Not that I know of. It would be helpful if they would notify you when you're put on ignore like they notify you when someone starts following you. That would be a powder keg, though. Usually, people will make a big todo about putting a person on ignore just to get a rise.😂 

BTW, Andy, when will you be able to return to the States? Happy 4th.


----------



## Diana7

Blondilocks said:


> Not that I know of. It would be helpful if they would notify you when you're put on ignore like they notify you when someone starts following you. That would be a powder keg, though. Usually, people will make a big todo about putting a person on ignore just to get a rise.😂
> 
> BTW, Andy, when will you be able to return to the States?

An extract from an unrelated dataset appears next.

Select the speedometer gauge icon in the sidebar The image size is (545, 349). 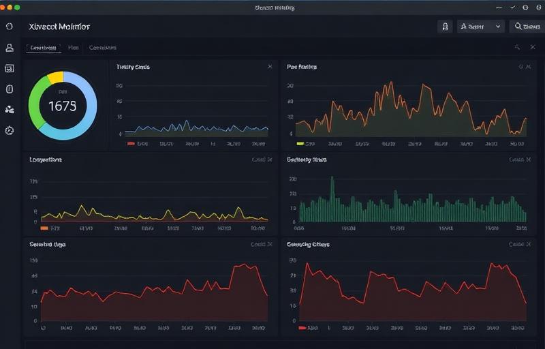click(10, 130)
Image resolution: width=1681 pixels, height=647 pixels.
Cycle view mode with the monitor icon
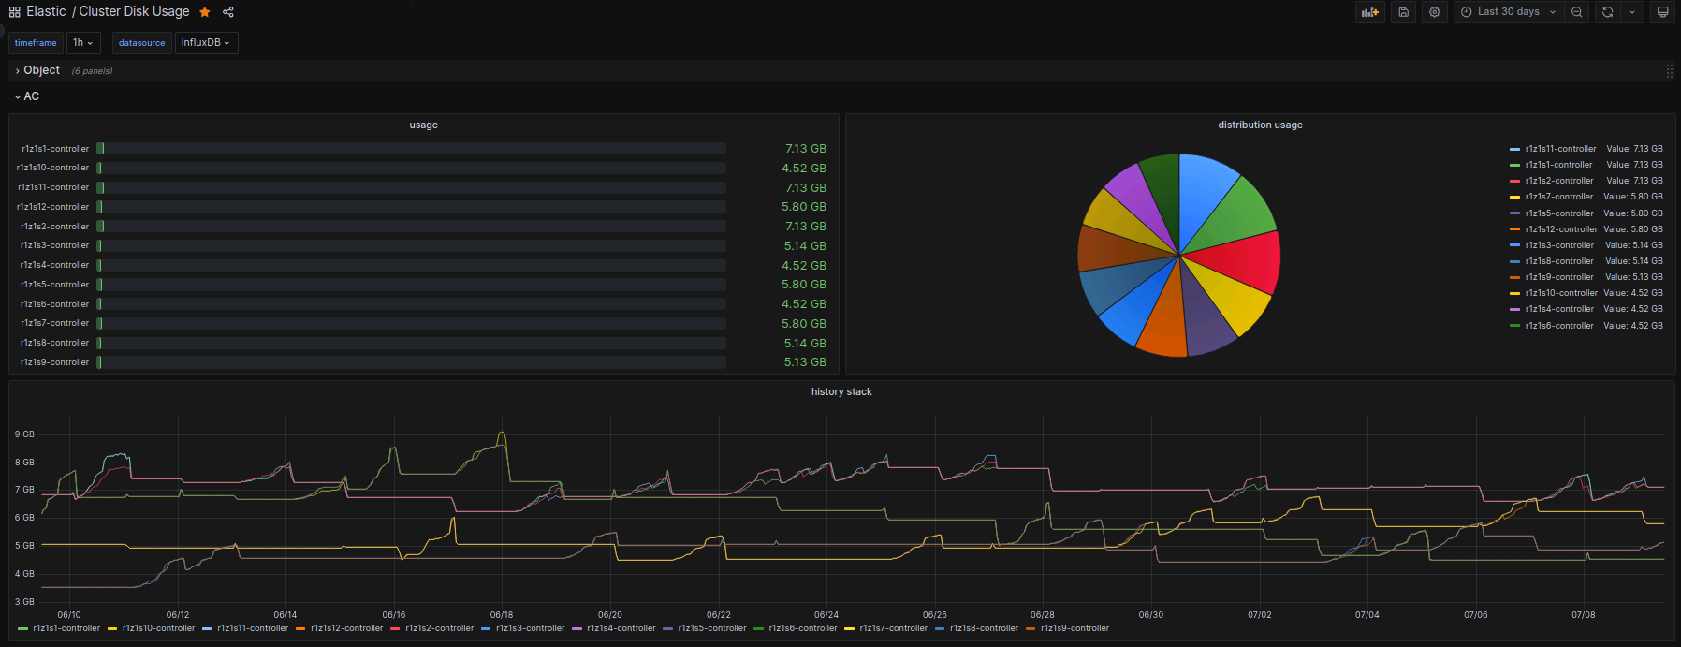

Happy 4th.


That's why it's best not to name anyone.


----------



## Andy1001

Blondilocks said:


> Not that I know of. It would be helpful if they would notify you when you're put on ignore like they notify you when someone starts following you. That would be a powder keg, though. Usually, people will make a big todo about putting a person on ignore just to get a rise.😂
> 
> BTW, Andy, when will you be able to return to the States? Happy 4th.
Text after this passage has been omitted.